Fishers remove over 100 tonnes in Guanabara Bay exceeding initial estimates
Exceeding expectations, the fishers of Ilha do Governador, Rio de Janeiro, have reached the initial target of collecting 100 tonnes of waste from Guanabara Bay in December 2022, in the project run in partnership with Ogyre, an Italian social enterprise focused on recovering waste from the ocean. The second and current phase of the project will end in March this year. How much waste will they have removed from the Bay by then?
Since its start in November 2021, the fishers have removed various types of waste from the sea and the mangroves of the picturesque but highly polluted Guanabara Bay. Daily, 98 tons of waste reach the Bay through the affluent rivers, according to the Brazilian Association of Public Cleaning and Special Waste Companies (Abrelpe, 2022). In the context of severe pollution, it isn’t surprising that the fishers have exceeded their initial target, but it wouldn’t have been possible without their hard work, starting with learning new skills.
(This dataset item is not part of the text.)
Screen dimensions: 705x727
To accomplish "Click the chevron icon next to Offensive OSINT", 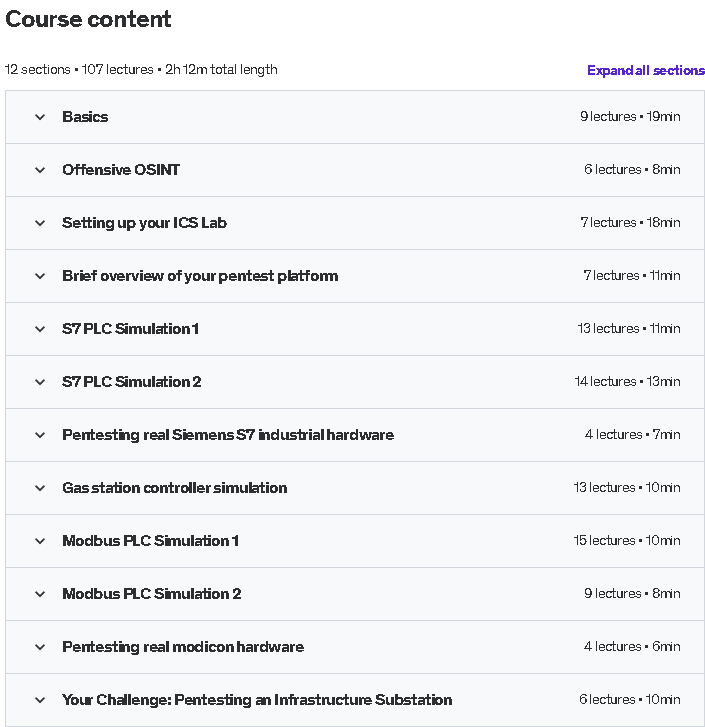I will tap(40, 170).
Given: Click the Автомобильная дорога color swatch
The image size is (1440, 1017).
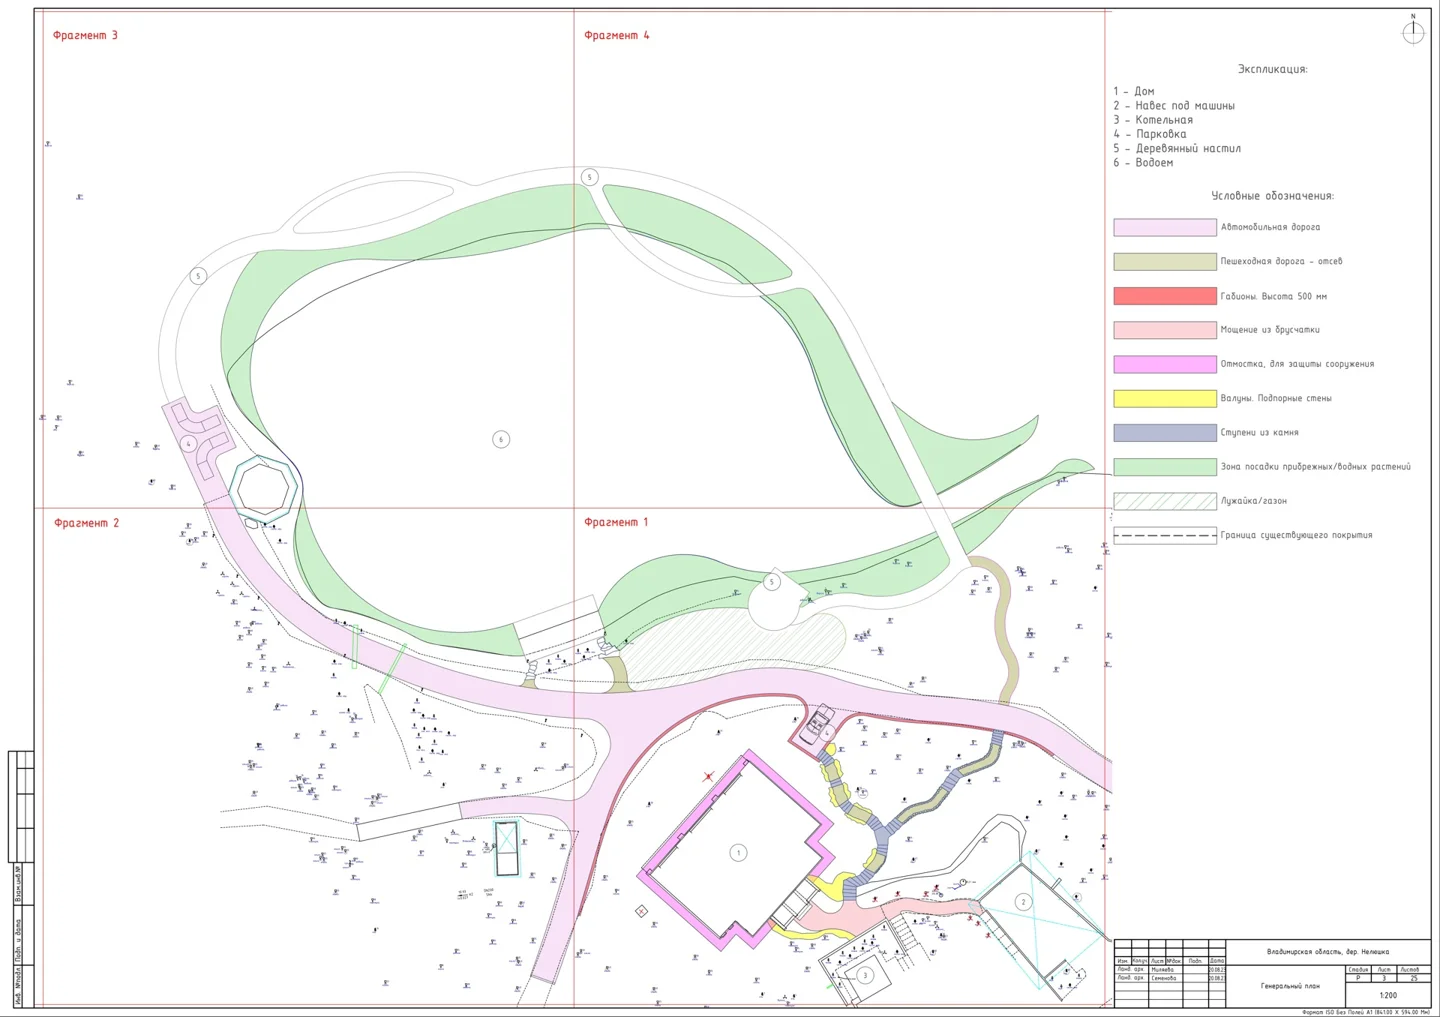Looking at the screenshot, I should [1165, 227].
“We have reached our target of collecting 100 tonnes of rubbish. Is it hard work? Yes, but it’s worth it, and we see the results. Places we passed through in the mangrove five months ago that had an absurd amount of rubbish, today are clean areas, including crabs returning to inhabit the mangroves. And this is the result of our work on this amazing project that has been presented to us.” Francisco Alves da Silva, a fisherman from Bancários beach.
They have collected and sorted different types of waste and plastic, including mountains of flip-flops to large items such as household appliances, toilet bowls, mattresses, and even sofas bogged down in the mangroves, which are flooded forests extremely important for coastal ecosystems. “A lot still needs to be done as tonnes of waste are still scattered around Guanabara Bay.” Juliana Miranda, BVRio Circular Economy Analyst.
The project supports 25 local families by generating income for the collection of waste from the sea and mangroves, sorting and the correct disposal of waste, including sending part of the recyclable waste for recycling. Pedro Succar, BVRio circular economy specialist, highlighted the substantial social impact of the project, as the fishers can no longer make a living from fishing alone. “The project has been this group’s main source of income.”
Antonio Augeri, Ogyre CEO, explains that the social enterprise has created “A sustainable value chain to collect plastic from the ocean, made possible by fishers and organisations like BVRio, which has experience in international projects and maintains a good relationship with the local communities in which it operates.”
In addition, BVRio facilitates the monitoring of the collection work through the Circular Action waste management app, KOLEKT, where fishers keep track of the volume and monitor the ‘catch’. On the app, the fishers record the material sorted by type, weight and condition; then they can ‘advertise’ through the app and sell to local buyers, in this case, a pre-agreedrecycling cooperative. KOLEKT creates traceability of waste along the whole supply chain and maps all stakeholders involved in the process, allowing more efficient monitoring, validation, verification and certification of waste recovery and recycling against recognised standards.